With oil prices rising above $109 US a barrel Friday, Canadians are feeling pain at the pump.

The average gas price across Canada was $1.36 a litre, the highest level since last September, and it could be heading higher.

Prices ranged from $1.12 in Edmonton to $1.49 in Montreal according to tomorrowsgaspricetoday.com.

The summer driving season often brings higher gas prices, as consumers need more gas for weekend trips and vacations.

The downside for the economy is that rising prices at the pump can leave less money in our pockets for other spending.

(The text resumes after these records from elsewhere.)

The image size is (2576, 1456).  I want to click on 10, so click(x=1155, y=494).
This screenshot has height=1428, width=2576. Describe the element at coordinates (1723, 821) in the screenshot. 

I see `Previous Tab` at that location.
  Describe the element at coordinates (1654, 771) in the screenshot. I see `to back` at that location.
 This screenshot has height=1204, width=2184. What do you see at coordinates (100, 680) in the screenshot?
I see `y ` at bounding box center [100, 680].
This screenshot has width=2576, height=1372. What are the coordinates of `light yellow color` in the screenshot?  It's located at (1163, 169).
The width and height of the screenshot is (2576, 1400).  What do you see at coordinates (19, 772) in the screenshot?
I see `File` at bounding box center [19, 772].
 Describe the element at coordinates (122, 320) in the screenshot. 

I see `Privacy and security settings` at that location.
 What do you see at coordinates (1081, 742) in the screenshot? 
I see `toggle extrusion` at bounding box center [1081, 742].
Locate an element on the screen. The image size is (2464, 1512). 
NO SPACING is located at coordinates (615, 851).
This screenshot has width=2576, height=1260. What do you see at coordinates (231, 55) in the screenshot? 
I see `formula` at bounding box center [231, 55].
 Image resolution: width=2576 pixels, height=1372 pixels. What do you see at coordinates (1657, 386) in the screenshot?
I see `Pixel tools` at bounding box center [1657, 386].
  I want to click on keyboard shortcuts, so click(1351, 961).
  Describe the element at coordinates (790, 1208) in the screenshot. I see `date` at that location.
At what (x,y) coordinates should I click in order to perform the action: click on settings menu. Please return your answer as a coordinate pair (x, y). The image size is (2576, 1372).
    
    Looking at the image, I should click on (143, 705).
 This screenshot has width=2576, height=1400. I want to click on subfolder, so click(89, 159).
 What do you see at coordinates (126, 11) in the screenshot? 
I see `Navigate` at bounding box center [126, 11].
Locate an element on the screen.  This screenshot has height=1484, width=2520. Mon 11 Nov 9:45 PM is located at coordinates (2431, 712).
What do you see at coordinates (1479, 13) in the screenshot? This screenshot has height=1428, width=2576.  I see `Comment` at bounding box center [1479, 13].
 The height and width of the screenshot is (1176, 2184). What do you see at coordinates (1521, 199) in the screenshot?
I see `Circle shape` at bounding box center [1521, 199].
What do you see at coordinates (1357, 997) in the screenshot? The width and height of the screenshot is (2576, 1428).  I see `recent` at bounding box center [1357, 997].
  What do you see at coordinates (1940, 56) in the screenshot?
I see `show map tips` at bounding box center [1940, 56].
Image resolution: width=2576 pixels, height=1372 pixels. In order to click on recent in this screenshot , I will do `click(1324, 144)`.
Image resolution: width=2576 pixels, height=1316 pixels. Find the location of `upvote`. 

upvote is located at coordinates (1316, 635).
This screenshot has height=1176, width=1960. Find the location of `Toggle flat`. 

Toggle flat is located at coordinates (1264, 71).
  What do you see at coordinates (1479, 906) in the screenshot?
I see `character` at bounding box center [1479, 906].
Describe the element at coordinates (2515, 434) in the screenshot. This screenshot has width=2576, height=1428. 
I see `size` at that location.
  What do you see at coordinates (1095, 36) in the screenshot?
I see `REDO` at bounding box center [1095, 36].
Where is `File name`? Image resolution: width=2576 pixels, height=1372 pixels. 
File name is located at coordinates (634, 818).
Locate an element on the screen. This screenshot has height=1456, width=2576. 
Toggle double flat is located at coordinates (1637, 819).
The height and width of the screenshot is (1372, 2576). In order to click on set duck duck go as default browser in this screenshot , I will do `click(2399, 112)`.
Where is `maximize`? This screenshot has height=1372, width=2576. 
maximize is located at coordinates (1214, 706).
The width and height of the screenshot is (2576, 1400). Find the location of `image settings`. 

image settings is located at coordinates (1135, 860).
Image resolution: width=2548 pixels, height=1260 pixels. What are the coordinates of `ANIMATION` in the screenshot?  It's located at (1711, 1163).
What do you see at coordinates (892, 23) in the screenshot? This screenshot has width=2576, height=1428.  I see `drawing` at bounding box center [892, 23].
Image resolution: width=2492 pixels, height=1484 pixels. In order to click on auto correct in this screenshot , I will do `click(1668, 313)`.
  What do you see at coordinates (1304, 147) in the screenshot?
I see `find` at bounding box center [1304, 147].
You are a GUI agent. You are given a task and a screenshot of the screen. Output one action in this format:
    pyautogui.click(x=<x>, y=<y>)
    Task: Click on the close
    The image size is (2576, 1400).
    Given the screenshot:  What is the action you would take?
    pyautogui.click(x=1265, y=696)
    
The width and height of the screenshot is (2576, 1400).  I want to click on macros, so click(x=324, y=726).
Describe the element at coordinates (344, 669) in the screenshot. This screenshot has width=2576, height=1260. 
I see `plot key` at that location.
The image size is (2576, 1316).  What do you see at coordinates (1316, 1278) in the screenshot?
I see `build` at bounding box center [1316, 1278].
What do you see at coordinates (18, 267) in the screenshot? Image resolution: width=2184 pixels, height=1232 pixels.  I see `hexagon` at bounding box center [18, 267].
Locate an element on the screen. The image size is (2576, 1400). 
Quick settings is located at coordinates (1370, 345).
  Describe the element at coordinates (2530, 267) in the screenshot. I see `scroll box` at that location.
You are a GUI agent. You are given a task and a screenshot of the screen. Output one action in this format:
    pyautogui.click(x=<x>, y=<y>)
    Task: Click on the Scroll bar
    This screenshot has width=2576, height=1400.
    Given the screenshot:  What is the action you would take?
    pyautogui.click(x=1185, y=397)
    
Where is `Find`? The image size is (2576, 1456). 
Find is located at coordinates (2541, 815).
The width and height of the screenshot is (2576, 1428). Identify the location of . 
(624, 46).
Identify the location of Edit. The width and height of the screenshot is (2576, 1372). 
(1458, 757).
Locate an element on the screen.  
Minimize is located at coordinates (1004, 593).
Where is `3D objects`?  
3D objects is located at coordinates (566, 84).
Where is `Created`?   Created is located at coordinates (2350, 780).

The cost of gasoline was a significant contributor to the rise in the cost of living in June, according to figures released today in Ottawa. Gas prices went up 4.6 per cent from May to June.

And that was before the recent runup in the price of oil.

August crude passed $109.04 US a barrel on Friday, the highest level since March 2012, as U.S. oil supplies continued their decline. By the afternoon, it was trading at $108.59 a barrel.  As recently as July 1, crude was trading at $96 US.

At the same time, the difference in price between West Texas Intermediate crude, which has been as much as $20 cheaper, and Brent crude, has shrunk to 67 cents. 

U.S. crude inventories have been dropping for weeks, a sign that Americans are driving more and business demand for gasoline is on the rise.

The political uncertainty in Egypt may also be pushing crude prices higher. Although Egypt is not an oil producer, it controls the Suez Canal, an important shipping channel.

For Canadians, the falling dollar means gas prices are headed higher, according to consumer advocate Dan McTeague.

"It doesn't help that the Canadian dollar has dropped five per cent in value because all of our commodities are expressed in U.S. terms, so that's been a bit of a hit, an unexpected hit for many," he told CBC News.

"Combine that with hedgers, speculators, investors, fleeing commodiaties like gold in favour of black gold — oil — and you see why prices are where they are today."

A recent Bank of Canada study says rising world oil prices can boost the Canadian economy by making unconventional crude oil production, including fuel from oil sands and oil shale, more commercially viable.  It can also make alternates such as solar and wind energy, more commercially attractive, especially in markets where access to oil is difficult.